Police and military personnel have taken control of illegal gold mines on the rivers of Napo Province and the government says it plans similar operations at other mining locations. According to the Government Ministry, more than 500 police and 900 army troops have been assigned to mining sites on the Napo, Yutsupino, Los Ceibos and Andi Rivers.
“These are large operations involving millions of dollars of equipment and they are inflicting severe damage to the environment,” said Government Minister Alexandra Vela. “The work is destroying river banks and contaminating the water with toxic chemicals. We plan to confront the destruction not just in Napo, but throughout the country.”
In recent weeks, law enforcement operations have confiscated more than 100 backhoes and other heavy equipment used in the mines, mostly in Napo Province but also in Orellana, Morona, Cañar, Azuay, Zamora Chinchipe Provinces. An aerial photo of a government facility near Tena, released last week, shows about 80 tractors that have been removed from mining sites. “These machines cost thousands of dollars each but when we ask the locals who they belong to, no one seems to know,” Vela says.
“We will not allow another Buenos Aires,” said Ecuador Mining Minister Juan Carlos Bermeo, referring to the Imbabura Province mine shut down in 2019. “Illegal activity there destroyed hundreds of hectares, polluted drinking water and led to dozens of murders. The mines in Napo were approaching that scale.”

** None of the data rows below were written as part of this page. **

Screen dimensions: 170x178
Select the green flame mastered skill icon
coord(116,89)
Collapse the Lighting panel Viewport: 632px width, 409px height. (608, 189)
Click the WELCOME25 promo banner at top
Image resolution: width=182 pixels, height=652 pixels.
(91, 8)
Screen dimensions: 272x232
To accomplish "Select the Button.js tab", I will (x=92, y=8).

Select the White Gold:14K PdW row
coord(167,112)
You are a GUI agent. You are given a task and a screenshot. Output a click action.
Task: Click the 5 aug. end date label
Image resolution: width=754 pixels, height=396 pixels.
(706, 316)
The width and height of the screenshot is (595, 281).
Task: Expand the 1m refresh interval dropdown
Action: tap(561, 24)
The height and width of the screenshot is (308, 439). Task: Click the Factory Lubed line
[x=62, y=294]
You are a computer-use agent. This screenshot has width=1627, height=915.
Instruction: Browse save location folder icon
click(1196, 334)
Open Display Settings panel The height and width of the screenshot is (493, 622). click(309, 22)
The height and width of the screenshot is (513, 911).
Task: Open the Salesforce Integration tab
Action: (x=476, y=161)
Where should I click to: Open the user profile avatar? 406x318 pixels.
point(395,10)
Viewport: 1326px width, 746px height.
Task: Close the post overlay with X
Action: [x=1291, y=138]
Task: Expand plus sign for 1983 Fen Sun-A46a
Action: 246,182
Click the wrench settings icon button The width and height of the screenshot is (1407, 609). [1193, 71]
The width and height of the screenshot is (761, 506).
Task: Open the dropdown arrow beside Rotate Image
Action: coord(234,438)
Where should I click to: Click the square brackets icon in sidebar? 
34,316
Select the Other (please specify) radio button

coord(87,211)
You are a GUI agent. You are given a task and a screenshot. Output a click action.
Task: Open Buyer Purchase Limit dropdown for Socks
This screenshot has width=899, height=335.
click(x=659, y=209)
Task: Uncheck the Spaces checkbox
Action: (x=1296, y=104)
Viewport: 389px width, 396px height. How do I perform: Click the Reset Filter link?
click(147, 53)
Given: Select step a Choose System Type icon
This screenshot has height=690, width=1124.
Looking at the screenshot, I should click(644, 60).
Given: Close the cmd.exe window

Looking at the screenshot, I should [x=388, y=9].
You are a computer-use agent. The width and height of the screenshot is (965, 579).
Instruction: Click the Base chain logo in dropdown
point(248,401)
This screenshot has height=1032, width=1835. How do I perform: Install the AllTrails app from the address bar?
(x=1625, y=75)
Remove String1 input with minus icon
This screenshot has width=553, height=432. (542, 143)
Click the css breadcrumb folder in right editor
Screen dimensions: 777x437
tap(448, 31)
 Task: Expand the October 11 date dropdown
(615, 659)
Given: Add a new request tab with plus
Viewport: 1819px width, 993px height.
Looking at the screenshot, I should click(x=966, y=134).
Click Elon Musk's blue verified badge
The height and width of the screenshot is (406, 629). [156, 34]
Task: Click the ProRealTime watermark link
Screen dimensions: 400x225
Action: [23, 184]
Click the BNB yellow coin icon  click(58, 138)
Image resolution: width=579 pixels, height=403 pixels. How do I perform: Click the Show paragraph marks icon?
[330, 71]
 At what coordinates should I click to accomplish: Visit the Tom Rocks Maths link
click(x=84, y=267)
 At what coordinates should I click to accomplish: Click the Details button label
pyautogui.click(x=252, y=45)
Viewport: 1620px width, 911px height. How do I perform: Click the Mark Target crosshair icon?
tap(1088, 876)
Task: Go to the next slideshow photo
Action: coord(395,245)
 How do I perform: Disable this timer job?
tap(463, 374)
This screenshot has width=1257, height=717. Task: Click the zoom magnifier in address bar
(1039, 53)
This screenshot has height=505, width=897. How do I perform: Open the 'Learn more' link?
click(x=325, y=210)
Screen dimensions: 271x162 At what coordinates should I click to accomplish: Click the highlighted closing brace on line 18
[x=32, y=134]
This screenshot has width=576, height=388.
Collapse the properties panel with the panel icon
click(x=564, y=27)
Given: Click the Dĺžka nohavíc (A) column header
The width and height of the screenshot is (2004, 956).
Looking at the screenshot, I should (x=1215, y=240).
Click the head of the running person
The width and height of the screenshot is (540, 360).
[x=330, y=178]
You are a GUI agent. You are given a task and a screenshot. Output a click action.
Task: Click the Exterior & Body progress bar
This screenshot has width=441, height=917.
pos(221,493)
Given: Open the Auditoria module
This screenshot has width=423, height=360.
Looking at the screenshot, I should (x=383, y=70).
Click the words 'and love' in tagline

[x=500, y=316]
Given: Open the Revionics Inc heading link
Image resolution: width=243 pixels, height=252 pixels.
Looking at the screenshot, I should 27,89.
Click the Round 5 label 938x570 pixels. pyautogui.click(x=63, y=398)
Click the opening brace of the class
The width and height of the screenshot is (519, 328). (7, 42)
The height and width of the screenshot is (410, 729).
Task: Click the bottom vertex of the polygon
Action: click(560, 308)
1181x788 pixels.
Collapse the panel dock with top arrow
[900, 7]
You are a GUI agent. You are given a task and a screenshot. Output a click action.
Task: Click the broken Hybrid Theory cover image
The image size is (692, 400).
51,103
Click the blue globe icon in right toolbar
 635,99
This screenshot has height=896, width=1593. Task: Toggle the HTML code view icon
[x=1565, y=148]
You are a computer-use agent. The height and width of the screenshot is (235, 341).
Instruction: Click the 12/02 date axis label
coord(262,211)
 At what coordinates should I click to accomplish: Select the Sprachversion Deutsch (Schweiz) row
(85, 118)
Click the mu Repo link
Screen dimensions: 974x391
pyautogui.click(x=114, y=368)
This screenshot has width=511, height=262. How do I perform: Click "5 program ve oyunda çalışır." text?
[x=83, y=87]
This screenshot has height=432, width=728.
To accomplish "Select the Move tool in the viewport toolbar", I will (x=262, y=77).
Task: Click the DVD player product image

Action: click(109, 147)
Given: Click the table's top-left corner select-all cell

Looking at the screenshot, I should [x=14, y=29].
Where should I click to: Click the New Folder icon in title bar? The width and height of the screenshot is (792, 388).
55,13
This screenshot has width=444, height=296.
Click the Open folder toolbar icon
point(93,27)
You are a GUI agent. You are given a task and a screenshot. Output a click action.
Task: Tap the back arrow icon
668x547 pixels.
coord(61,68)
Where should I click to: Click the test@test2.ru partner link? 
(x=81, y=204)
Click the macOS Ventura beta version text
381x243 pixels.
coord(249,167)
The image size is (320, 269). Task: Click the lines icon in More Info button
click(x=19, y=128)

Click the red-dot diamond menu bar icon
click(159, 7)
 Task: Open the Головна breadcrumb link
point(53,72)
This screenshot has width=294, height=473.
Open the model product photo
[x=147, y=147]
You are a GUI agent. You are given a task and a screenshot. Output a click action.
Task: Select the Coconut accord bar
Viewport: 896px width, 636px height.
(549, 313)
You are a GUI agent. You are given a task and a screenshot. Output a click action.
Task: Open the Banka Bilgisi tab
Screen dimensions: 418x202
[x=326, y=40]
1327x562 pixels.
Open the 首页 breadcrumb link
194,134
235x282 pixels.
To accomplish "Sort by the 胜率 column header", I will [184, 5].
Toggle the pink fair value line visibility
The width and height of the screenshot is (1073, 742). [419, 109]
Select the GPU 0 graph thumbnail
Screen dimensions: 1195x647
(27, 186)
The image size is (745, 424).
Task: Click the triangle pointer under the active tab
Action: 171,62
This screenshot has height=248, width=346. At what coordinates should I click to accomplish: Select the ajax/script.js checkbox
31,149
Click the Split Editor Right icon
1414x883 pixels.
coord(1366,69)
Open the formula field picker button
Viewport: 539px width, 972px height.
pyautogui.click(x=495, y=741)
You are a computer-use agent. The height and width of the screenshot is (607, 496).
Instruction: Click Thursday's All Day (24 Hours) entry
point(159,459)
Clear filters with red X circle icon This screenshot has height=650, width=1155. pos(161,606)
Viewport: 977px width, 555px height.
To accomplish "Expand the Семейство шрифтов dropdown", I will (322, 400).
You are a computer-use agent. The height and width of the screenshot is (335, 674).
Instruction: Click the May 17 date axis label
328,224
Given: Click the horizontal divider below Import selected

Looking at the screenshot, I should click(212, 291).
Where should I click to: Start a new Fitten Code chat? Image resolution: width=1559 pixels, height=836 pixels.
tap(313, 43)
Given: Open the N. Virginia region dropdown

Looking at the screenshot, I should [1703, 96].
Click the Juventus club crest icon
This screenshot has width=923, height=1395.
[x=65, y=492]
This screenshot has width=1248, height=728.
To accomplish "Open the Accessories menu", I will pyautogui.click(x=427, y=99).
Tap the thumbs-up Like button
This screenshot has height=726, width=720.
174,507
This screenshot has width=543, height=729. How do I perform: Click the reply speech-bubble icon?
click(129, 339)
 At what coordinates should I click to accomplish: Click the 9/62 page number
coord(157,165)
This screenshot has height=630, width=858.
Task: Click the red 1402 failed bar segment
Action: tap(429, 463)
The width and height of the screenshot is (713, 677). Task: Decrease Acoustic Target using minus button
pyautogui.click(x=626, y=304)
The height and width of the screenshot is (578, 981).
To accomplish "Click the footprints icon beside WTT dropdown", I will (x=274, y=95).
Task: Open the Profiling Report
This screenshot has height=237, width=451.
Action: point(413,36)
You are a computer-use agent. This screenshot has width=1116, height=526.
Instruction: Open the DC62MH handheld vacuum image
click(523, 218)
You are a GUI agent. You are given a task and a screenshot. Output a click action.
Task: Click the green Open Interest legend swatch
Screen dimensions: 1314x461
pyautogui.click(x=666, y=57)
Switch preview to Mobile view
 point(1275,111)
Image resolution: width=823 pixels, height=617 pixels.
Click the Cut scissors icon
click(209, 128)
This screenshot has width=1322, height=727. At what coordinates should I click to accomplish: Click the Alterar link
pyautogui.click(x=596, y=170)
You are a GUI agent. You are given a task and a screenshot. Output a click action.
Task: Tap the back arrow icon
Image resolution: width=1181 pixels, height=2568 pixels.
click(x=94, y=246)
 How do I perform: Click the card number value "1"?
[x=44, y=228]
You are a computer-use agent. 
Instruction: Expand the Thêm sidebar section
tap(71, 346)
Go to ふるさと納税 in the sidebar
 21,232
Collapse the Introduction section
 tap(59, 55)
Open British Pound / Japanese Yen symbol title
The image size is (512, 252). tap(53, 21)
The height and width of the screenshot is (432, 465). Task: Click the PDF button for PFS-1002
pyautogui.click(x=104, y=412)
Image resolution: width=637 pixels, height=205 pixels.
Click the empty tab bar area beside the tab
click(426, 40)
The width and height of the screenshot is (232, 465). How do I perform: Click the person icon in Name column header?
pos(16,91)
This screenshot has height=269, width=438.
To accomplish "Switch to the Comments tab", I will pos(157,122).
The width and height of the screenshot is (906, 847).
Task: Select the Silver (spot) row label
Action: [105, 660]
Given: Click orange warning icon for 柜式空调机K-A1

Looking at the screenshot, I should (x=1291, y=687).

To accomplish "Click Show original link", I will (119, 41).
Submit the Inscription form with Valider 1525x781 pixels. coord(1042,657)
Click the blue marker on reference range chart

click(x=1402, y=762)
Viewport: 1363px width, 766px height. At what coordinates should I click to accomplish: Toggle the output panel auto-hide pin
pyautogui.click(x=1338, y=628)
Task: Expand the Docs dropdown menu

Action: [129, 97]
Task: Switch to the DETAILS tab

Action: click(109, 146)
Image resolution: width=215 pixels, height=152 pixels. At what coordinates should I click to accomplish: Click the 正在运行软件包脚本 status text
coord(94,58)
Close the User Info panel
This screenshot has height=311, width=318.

Before it was closed, a tent city of more than 1,500 had been built around the Buenos Aires mine and included food markets, pharmacies, hardware stores, tractor dealerships and brothels.
Bormeo claims there is “big money” behind the mines and says that those who provide financing must be prosecuted. “These are not small family businesses but large criminal consortiums that hire local workers. To stop it, we must identify the guilty.”
On Tuesday, National Assmblywoman Ana Belén Cordero presented documents at a press conference she says show that several Assembly members are linked to illegal mining. She named Pachakutik party leader Mario Ruiz as one of the investors in mines near Tena and Zaruma. “Isn’t it ironic that members of the party defending the rights of indigenous people are working in illegal projects that poison the water and destroy the land of their own people.”
Because of the large investment made in illegal mines, Bormeo says, enforcing mine closures is dangerous business. On February 14 and 15, as military personnel removed heavy equipment from Napo mining sites, there were several confrontations with miners, some of whom claimed that the government was destroying their livelihood.
In Puerto Napo, near a Napo River mine, almost 100 residents confronted police with shovels and picks February 14 but no injuries were reported.
“When we confiscate millions of dollars in equipment, chemicals and other supplies, we put our law enforcement people at risk. There are criminals out there who want to retrieve what has been seized,” Bormeo says. He adds that evidence suggests that there is a connection of illegal mining interests to drug gangs.
In an order issued February 15, the Mining Ministry ordered all legal gold mines to cease work until law enforcement operations against legal mines are concluded.